Since I came from a four-room, two-grades-per-room elementary school with no indoor plumbing and no central heating, Clairton was the "big city" to me, and I viewed my new classmates as sophisticates. I went out for the junior high basketball team and did pretty well despite the fact that I had never bounced a ball on a hardwood floor.
I met my first girlfriend, also a township kid, on the school bus. We went to football games with her older brother driving us around. Unfortunately, she moved to another state shortly thereafter, and there was no one to replace her.
I became a "class clown," probably as a pathetic way to get attention. I never passed up a chance to get my class to laugh or to break a rule to drive a teacher nuts -- a typical teen "smart aleck." However, the last day of ninth grade and the first day of 10th grade changed my life forever.
On that last day, I met a Clairton girl on a field trip to the Carnegie Museum of Natural History in Pittsburgh. We spent the whole day together. She begged off her plan to eat lunch with her friends to be with me.
When we got back to school, I walked her home to Woodland Terrace and hitchhiked home. We saw each other a few times over the summer at Clairton Pool, where I tried mightily to impress her with my swimming and diving. But since I had the social skills of a rock, I did nothing over that summer to otherwise contact her.
The first day of school in 10th grade, I got off the bus and there she was waiting for me. She took my hand, led me aside and we decided to be a couple. Although the relationship lasted only a few months, it was through her that I met a beautiful redhead named Fay Bickerton, who became my new girlfriend and, subsequently, my wife of 53 years.
The second big thing that happened that day was that I was summoned to the principal's office, something that had happened a number of times the previous year. "Holy cow," I thought, "how could I be in trouble so soon?"
The principal was sitting at the head of a table with every one of my teachers in the other seats. "Bill, do you remember the IQ test that you took near the end of last year?" I mumbled in the affirmative although I really didn't.
"Well," he said, "it showed that you have the highest IQ of anyone in your class. You've been getting good grades, but not the excellent ones that you should be getting, and we're not going to tolerate that anymore.
"Moreover. I understand that you've been a 'wise guy.' We checked with your parents, and they were shocked to find out about your behavior. So, we're not going to tolerate that either. Your teachers and parents have all agreed that if you don't shape up immediately, you're going to be spending many hours in detention after school and on Saturday and be very restricted at home."

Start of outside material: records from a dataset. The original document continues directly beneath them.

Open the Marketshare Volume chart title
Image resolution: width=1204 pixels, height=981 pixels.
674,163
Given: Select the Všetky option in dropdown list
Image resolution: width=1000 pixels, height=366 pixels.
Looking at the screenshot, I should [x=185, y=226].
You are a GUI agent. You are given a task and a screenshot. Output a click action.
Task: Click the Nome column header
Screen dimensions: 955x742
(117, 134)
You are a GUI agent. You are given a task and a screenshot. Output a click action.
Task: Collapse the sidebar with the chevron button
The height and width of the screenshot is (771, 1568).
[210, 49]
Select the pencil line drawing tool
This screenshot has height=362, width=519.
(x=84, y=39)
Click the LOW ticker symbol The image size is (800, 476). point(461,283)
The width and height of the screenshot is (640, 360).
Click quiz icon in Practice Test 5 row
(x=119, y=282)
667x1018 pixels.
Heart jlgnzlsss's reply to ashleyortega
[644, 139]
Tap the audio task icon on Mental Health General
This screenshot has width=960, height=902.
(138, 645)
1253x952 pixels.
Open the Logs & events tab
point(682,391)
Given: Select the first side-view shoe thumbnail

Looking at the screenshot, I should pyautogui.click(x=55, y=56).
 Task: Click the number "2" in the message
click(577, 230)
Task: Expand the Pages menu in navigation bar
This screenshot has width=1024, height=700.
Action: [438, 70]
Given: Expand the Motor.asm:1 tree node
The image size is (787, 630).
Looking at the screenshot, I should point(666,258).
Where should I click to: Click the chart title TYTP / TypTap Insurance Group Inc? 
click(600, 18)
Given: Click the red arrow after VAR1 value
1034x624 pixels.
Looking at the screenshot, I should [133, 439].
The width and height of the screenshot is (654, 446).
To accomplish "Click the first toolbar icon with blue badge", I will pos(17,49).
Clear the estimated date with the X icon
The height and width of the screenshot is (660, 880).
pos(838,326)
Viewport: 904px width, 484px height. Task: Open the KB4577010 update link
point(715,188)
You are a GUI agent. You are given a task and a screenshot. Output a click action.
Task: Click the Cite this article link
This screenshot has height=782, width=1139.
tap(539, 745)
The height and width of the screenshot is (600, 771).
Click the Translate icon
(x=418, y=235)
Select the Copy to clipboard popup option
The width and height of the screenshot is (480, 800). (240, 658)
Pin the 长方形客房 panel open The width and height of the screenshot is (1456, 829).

I was stunned. All I could say was, "Yes, sir."
The shallow depth of my teenage rebellion was revealed by my reaction after thinking it all over. "The jig is up," I thought. "Unless I change, I won't be able to see my new girlfriend much."
Also, I knew that my father, who was the president of the Union Township School Board, would come down on me hard after finding out that as soon as I'd gotten away on my own in the big city, I had shamed the family.
I had no real choice. I had to shape up. I adopted a new persona -- a guy with a steady girlfriend who effortlessly got very good grades. Later in the year, I got a bid to become a Top Hatter -- part of a fraternal club that had many of the coolest guys in the school as members.
If that day hadn't happened the way it did, I probably wouldn't have met my wife, who didn't even go to Clairton High until the next year. And if my teachers and the principal hadn't taken an interest in me, who knows how far my teen jerkdom might have gone?
I ended up graduating eighth in my class of 450 even though I didn't do any time-consuming "extra credit" assignments that most top students did to get superior grades. I spoke at commencement and went on to get a Ph.D.
And I often think of how that day in 1953 changed my life.